MIT researchers develop method for lightning-fast image generation based on Stable Diffusion



Until now, diffusion models could only generate high-quality images with many iterations. A team at MIT has now succeeded in compressing the process into a single step – with a quality comparable to multistep Stable Diffusion.

Scientists at MIT’s Computer Science and Artificial Intelligence Laboratory (CSAIL) have developed a new method that can dramatically speed up image generation using diffusion models such as Stable Diffusion or DALL-E.

Instead of the previously required 20 or more iteration steps, the new method called Distribution Matching Distillation (DMD) only needs a single step.
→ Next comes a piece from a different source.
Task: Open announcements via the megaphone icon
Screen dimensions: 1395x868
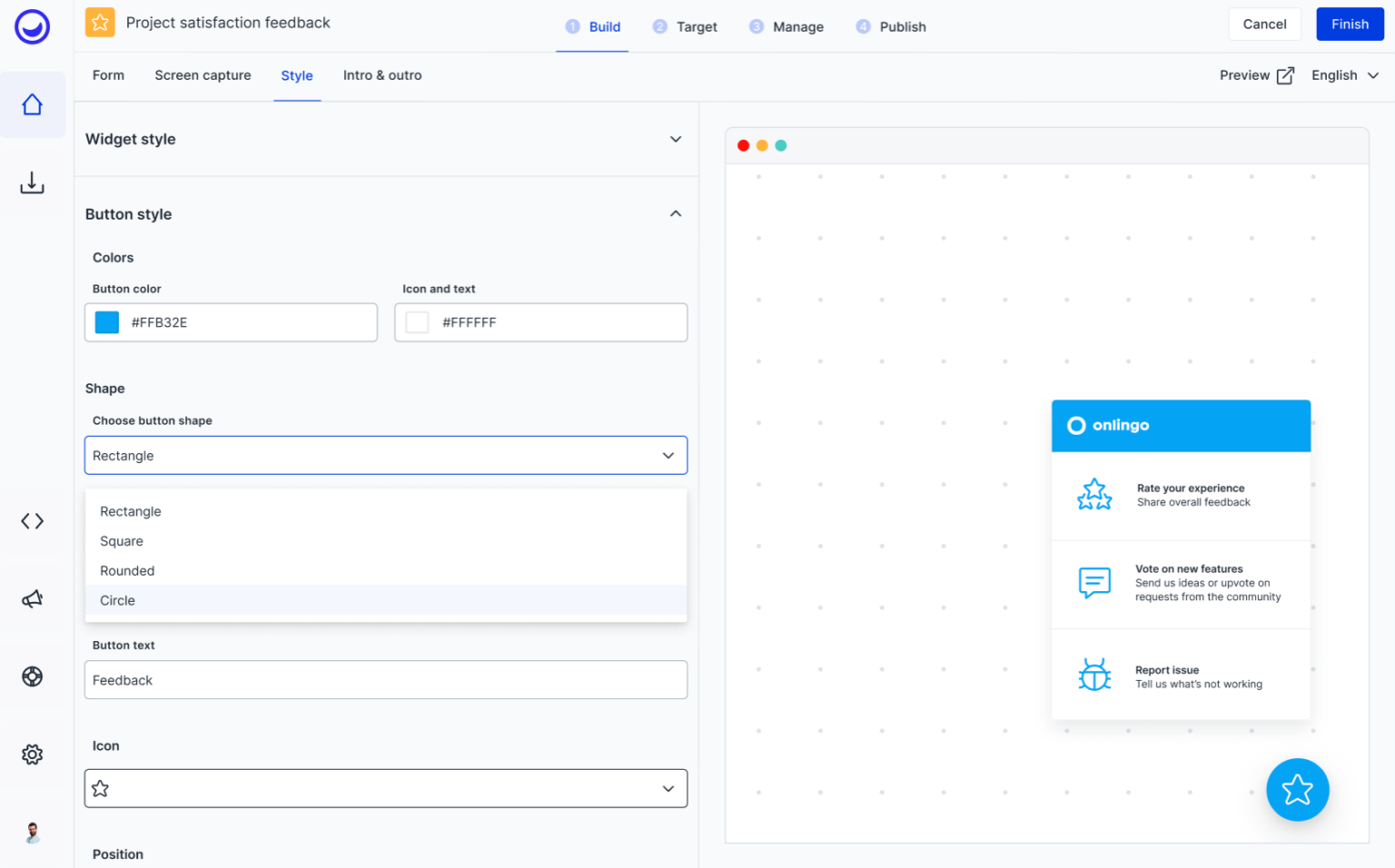Action: click(33, 598)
Similar experiments have already been conducted, including directly by Stability AI, the company behind Stable Diffusion. However, the quality of the images generated with the MIT method is said to be comparable to the more computationally intensive methods.
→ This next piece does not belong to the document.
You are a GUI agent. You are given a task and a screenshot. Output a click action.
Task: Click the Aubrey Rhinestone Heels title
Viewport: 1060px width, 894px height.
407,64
“This advancement not only significantly reduces computational time but also retains, if not surpasses, the quality of the generated visual content,” says Tianwei Yin, a PhD student in electrical engineering and computer science at MIT and lead author of the study.

Diffusion models generate images by gradually adding structure to a noisy initial state until a clear image emerges. This process typically requires hundreds of iterations to perfect the image.

MIT’s new approach is based on a “teacher-student” model: A new AI model learns to mimic the behavior of more complex original models for image generation. DMD combines the scoring principles (real, fake) of Generative Adversarial Networks (GANs) with those of diffusion models.

Overview of the DMD method. | Image: Yin et al.

For the new student model, the researchers used pre-trained networks, which simplified the process. By copying and refining the parameters of the original models, they achieved fast training convergence of the new model. The architectural basis is preserved.

“This enables combining with other system optimizations based on the original architecture to further accelerate the creation process,” says Yin.